The Victorian new town of Birkenhead

Ambitiously planned as a new town in the early 19th century and boasting the world’s first park provided at public expense, Birkenhead’s development waxed and waned with the economy.

Hamilton square.png
Terraced houses in Hamilton Square, c1844, by James Gillespie Graham (Photo: Rodhullandemu, Wikimedia).

Two hundred years ago, someone looking across the River Mersey from the busy port of Liverpool would have seen this: the empty beaches, bushy headlands, rolling hills and green pastures of the Wirral peninsula; an immaculate landscape with sporadic human habitation whose agricultural character had changed little since the middle ages; in the foreground, the picturesque ruins of Birkenhead Priory with its Norman chapterhouse; the hamlets of Oxton and Bidston on the hills behind; and the wide marshes towards Wallasey down the estuary. For wealthy Liverpudlians with a boat at their disposal this solitude was the nearest escape from a crowded and dirty town; a haven of tranquillity where they could indulge in bathing, riding and hunting. One of the first to settle down for good on the west bank was the industrialist Henry Kelsall Aspinall, who left us a vivid account of Birkenhead’s development from a parish of 110 souls in 1801 to a new town of over 110,000 in 1901[1]. What happened in between?

All changed in the 1820s with the arrival of regular steam ferry services across the Mersey and the beginnings of shipbuilding along the river’s west bank under the Glasgow magnate William Laird. Having made a fortune with the construction of large iron ships, the landowner Laird commissioned the Edinburgh architect James Gillespie Graham in 1824 to design the new town of Birkenhead near his shipyard. It would be very different from Liverpool and the nearby towns in the counties of Cheshire and Lancashire. Layout and, crucially, architectural design mimic that of Edinburgh New Town, where Graham had been responsible for the successful design of the Moray Quarter, with elegant townhouses for the Scottish aristocracy. Birkenhead’s Hamilton Square, named after Laird’s mother-in-law, was to become the urban design centrepiece, with facades replicating those of the Moray Estate. The parallels are not limited to stone-faced frontages, but extend to social status. As in Edinburgh, the luxurious residences built in Birkenhead would be designed to attract the wealthy, who could indulge in an urban lifestyle, but with the countryside in easy reach.
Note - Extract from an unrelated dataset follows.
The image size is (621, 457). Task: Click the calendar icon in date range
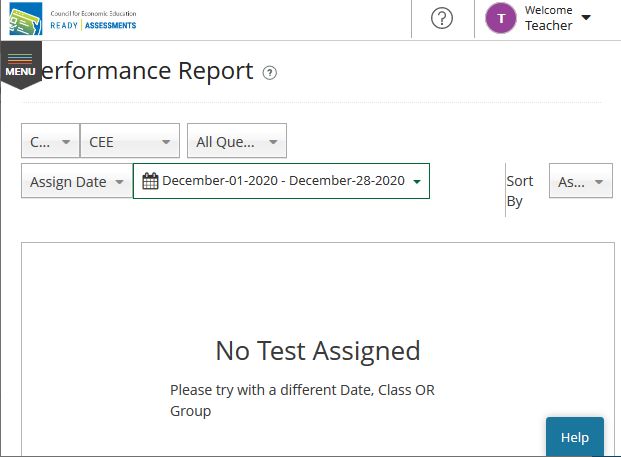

Birkenhead’s imagined future as a second Edinburgh New Town took off with Laird’s and Graham’s ambitious plans for the infrastructure. Displaying the confident attitude of pioneers, the duo laid the foundations for what would eventually become an almost two-mile-long, rectilinear road grid on the former marshland, long before the town was built. The biggest innovation was achieved in the realm of landscape design. To an illustrious crowd of 10,000, Joseph Paxton’s Birkenhead Park (1843–1847) was opened as a magnificent 226 acres English landscape garden with lakes, islands, hills, rockeries and arboreta, as well as public buildings and follies such as the spectacular Grand Entrance, the Roman Boathouse and the Swiss Bridge. It was the first time that a communal park project had been initiated by public funds rather than as a private enterprise, and it inspired the American landscape architect Frederick Law Olmsted in his design of Central Park in New York.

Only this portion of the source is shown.